Good advice on treading lightly and avoiding the fallout from the divorce. I guess I just need to keep my eyes open and be cautious. I guess the trick is, how do I do that without pulling away, or abandoning her? 

Normally she's very even keeled and chill. She got stressed out one other time, same stuff. Other than that she's very positive and calm, rational.


----------



## SlowlyGoingCrazy (Jun 2, 2011)

Relationships that begin as an affair do not do well. 

At very least make sure she moves to her own place and gets a job before you allow her and her children to move in with you. 

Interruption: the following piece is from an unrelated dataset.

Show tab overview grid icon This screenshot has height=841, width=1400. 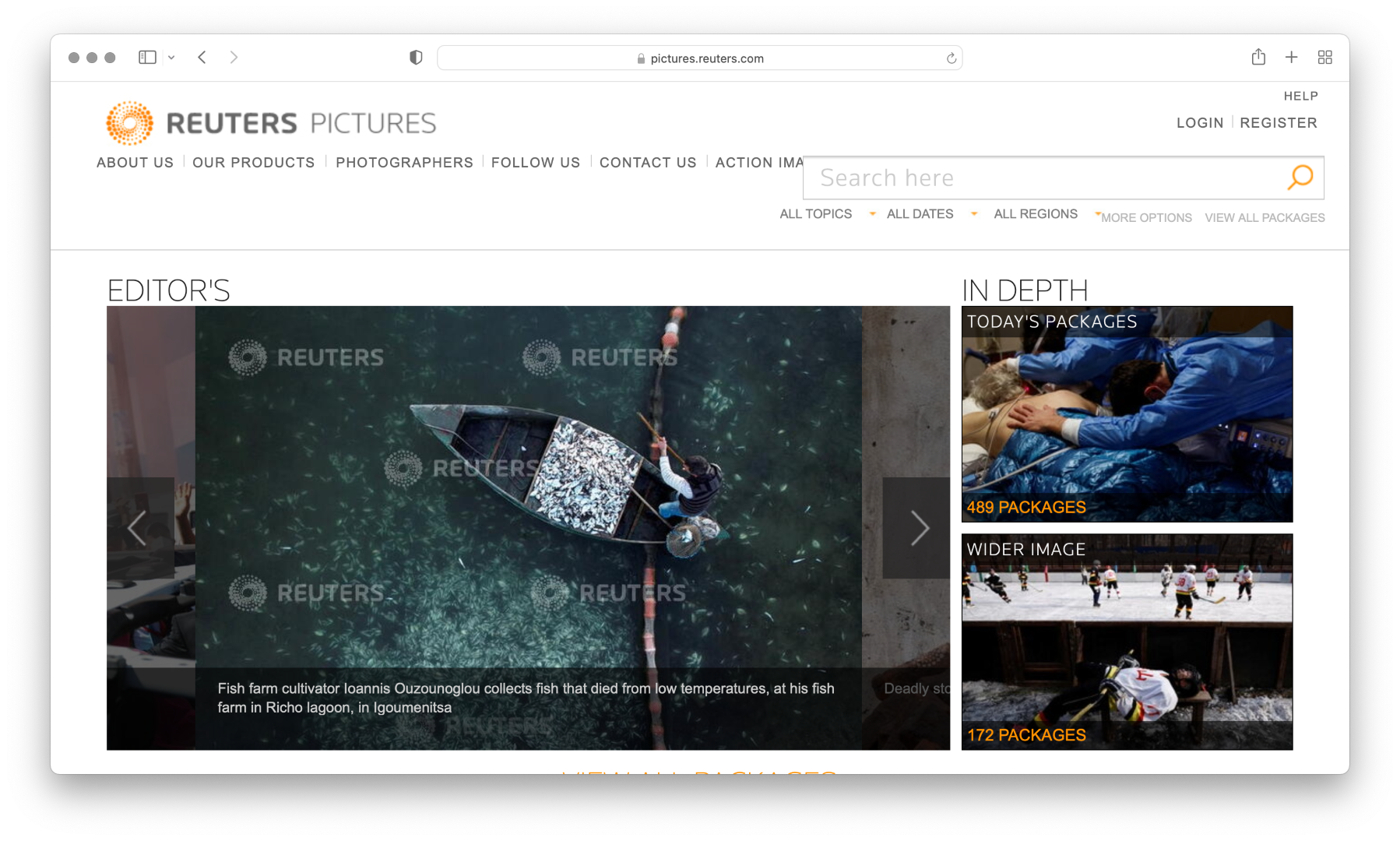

Otherwise she is just using you as an escape plan


----------



## Crossfire-Confusion (Sep 4, 2017)

SlowlyGoingCrazy said:


> So are you willing to be the other man, take her and her children in to support them when she tells her husband she is leaving him for another man, risk violence and him coming after you and hope he has to pay her enough support?
> 
> Lifelong spousal support is rare these days. Depending where you live her adultery could be used against her in the divorce.
> 
> He could put in the divorce that you not be around the children


She's legally separated. Here, you have to be separated for a year before you can sue for divorce. She was legally separated back in her home town, it's on record, and the lawyer knows about it. So I'm not the "other man". Regarding taking on her kids, we're not there - her daughter will finish out high school where she is, so we can't live together before then (I have to stay put for my kids - close to their mom). And she won't pull her daughter out of school. The son will be on his own in a year.


----------



## Crossfire-Confusion (Sep 4, 2017)

SlowlyGoingCrazy said:


> Relationships that begin as an affair do not do well.
> 
> At very least make sure she moves to her own place and gets a job before you allow her and her children to move in with you.
> 
> Otherwise she is just using you as an escape plan


It's not an affair if she's legally separated.


----------



## SlowlyGoingCrazy (Jun 2, 2011)

Crossfire-Confusion said:


> She's legally separated. Here, you have to be separated for a year before you can sue for divorce. She was legally separated back in her home town, it's on record, and the lawyer knows about it. So I'm not the "other man". Regarding taking on her kids, we're not there - her daughter will finish out high school where she is, so we can't live together before then (I have to stay put for my kids - close to their mom). And she won't pull her daughter out of school. The son will be on his own in a year.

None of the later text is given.